PROMPT: Transcribe the records word for word, starting at the line that contains "Screen dimensions: 1000x750" and stopping after the line that contains "The height and width of the screenshot is (378, 512).".

PROVIDED DATA:
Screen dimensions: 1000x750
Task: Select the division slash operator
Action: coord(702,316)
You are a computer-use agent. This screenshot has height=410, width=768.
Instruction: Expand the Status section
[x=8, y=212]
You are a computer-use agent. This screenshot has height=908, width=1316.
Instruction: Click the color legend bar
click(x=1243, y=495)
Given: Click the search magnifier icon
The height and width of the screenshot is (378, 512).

---

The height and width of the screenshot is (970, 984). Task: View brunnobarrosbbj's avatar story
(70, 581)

THE RESULT:
Screen dimensions: 1000x750
Task: Select the division slash operator
Action: coord(702,316)
You are a computer-use agent. This screenshot has height=410, width=768.
Instruction: Expand the Status section
[x=8, y=212]
You are a computer-use agent. This screenshot has height=908, width=1316.
Instruction: Click the color legend bar
click(x=1243, y=495)
Given: Click the search magnifier icon
The height and width of the screenshot is (378, 512).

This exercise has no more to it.